- WORK TASK -
Look for the line with "The image size"; please transcribe it and every later line in the entries exactly, up to the end, leaving pictures out.

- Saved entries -
#####

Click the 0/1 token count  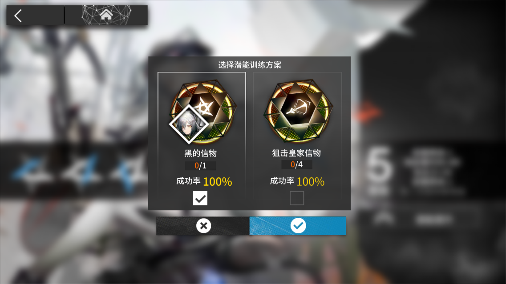200,166
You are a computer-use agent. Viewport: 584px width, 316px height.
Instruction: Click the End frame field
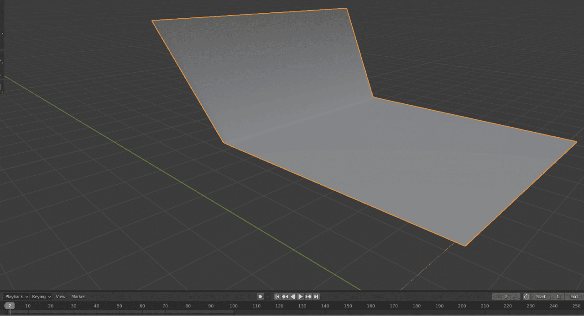coord(574,296)
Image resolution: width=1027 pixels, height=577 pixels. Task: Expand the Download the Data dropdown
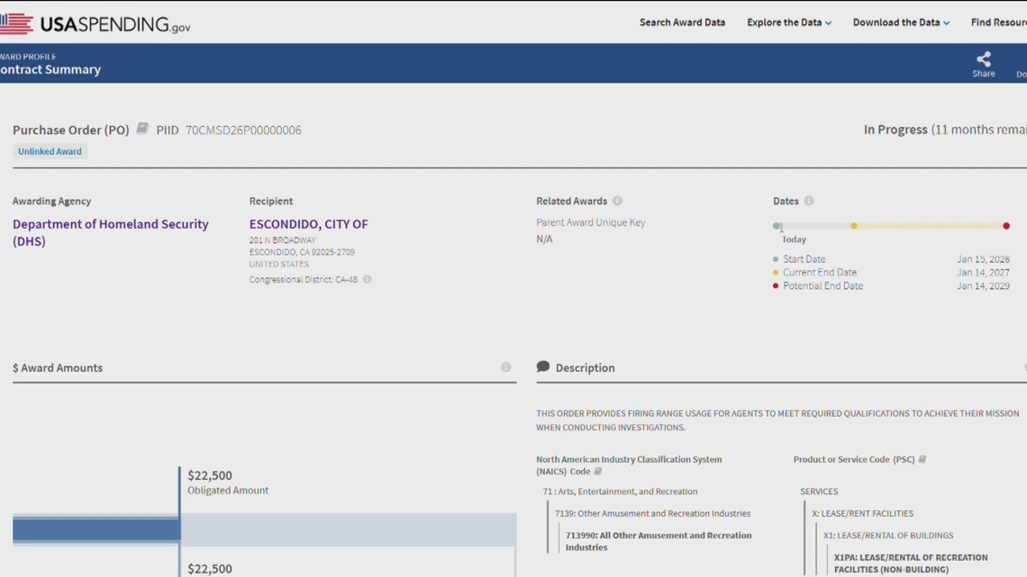(901, 23)
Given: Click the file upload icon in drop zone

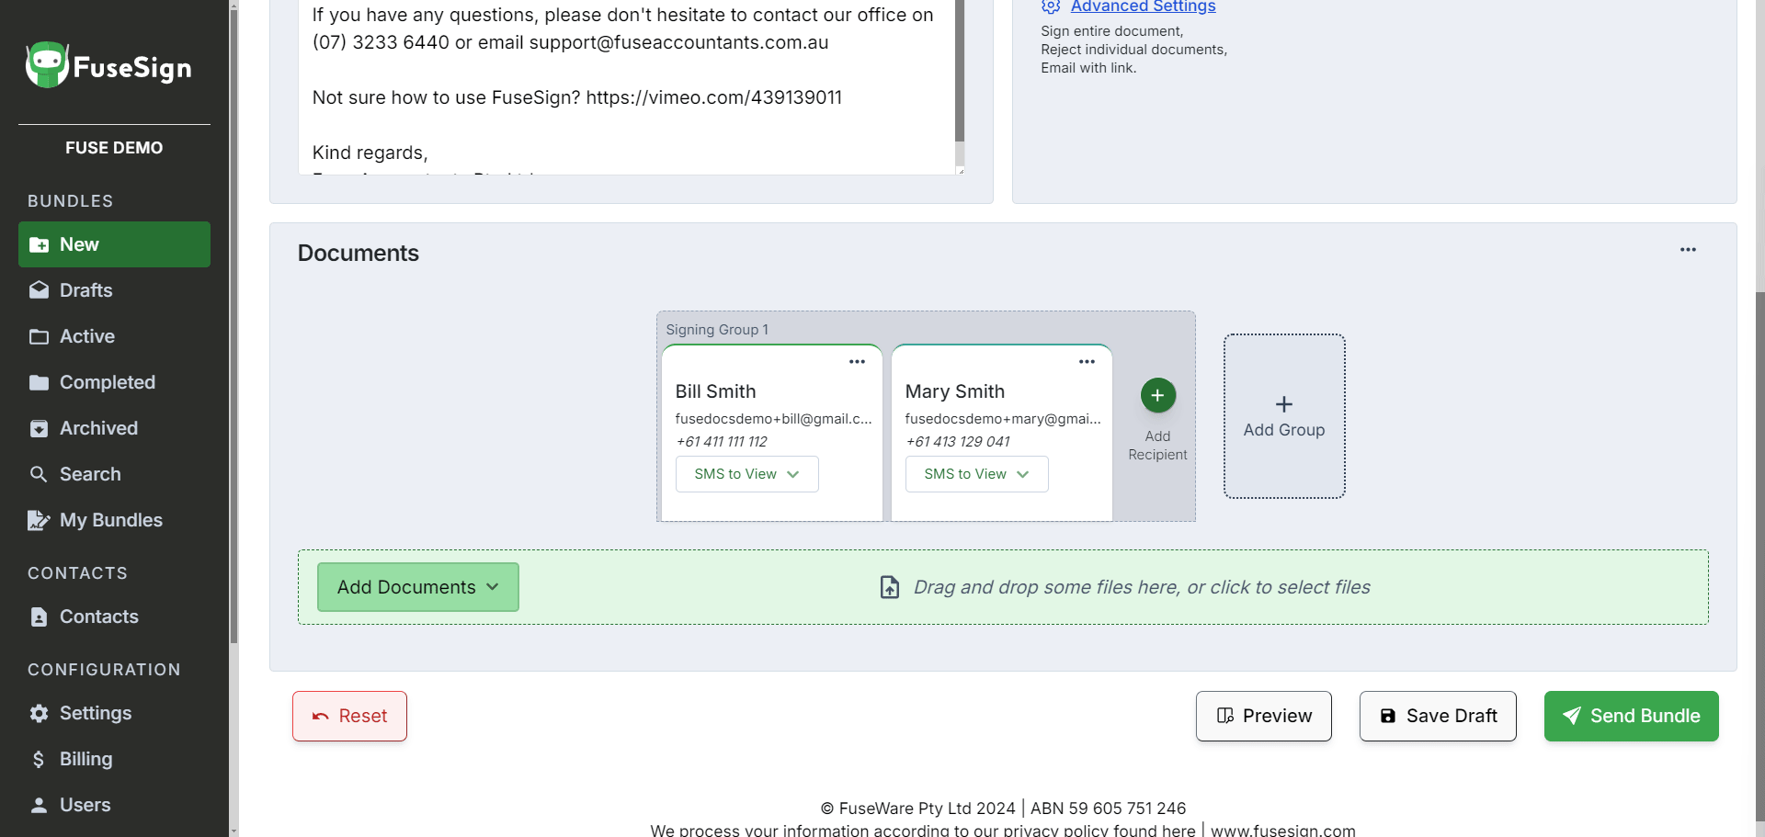Looking at the screenshot, I should tap(889, 587).
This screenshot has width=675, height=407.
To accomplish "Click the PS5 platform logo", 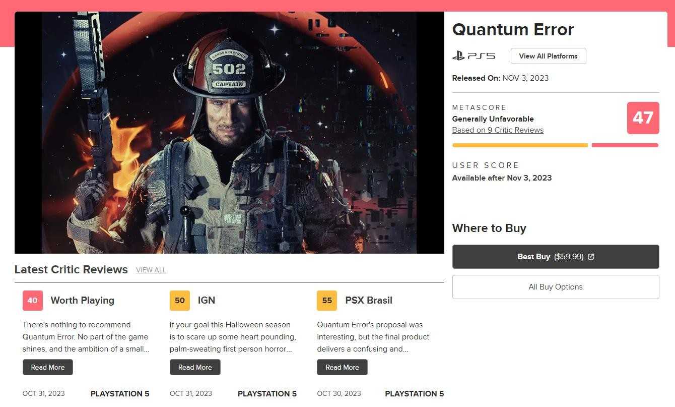I will pyautogui.click(x=474, y=56).
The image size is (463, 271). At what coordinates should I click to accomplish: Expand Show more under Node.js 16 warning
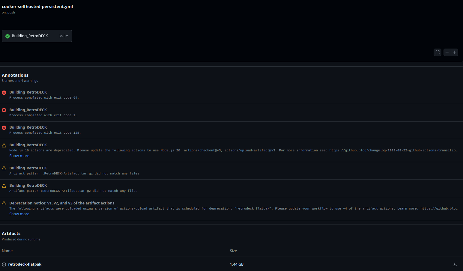click(19, 156)
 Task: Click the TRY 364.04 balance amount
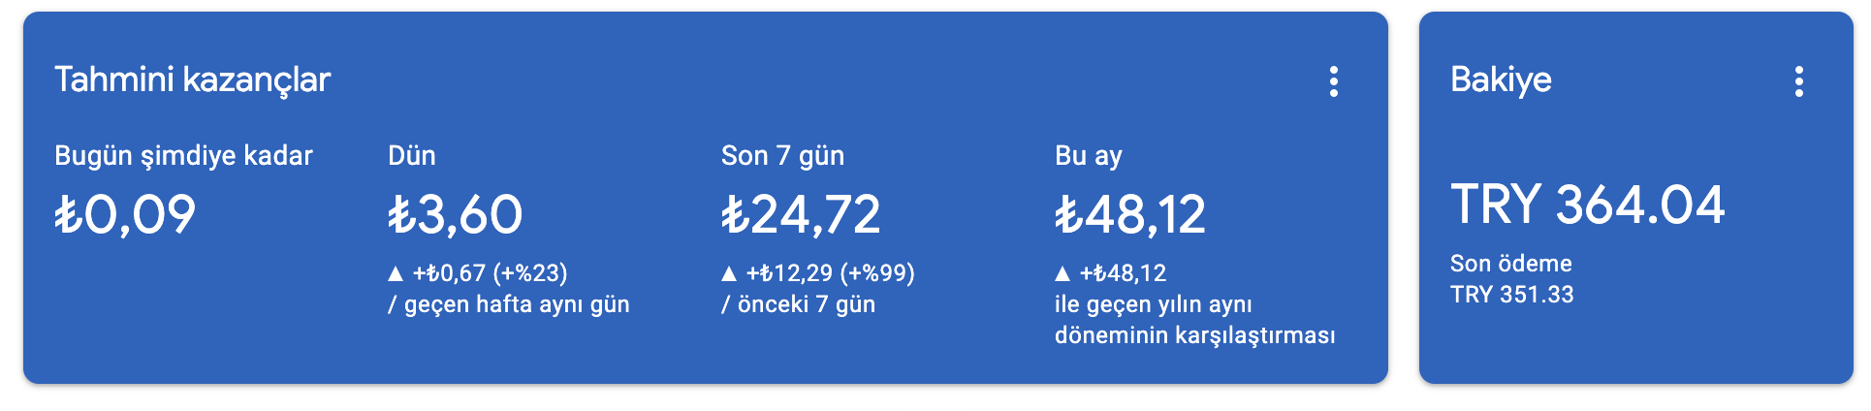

#####

- RESPONSE -
The image size is (463, 271). At what coordinates should I click to accomplish: Expand Show more under Node.js 16 warning
click(19, 156)
 Task: Click the TRY 364.04 balance amount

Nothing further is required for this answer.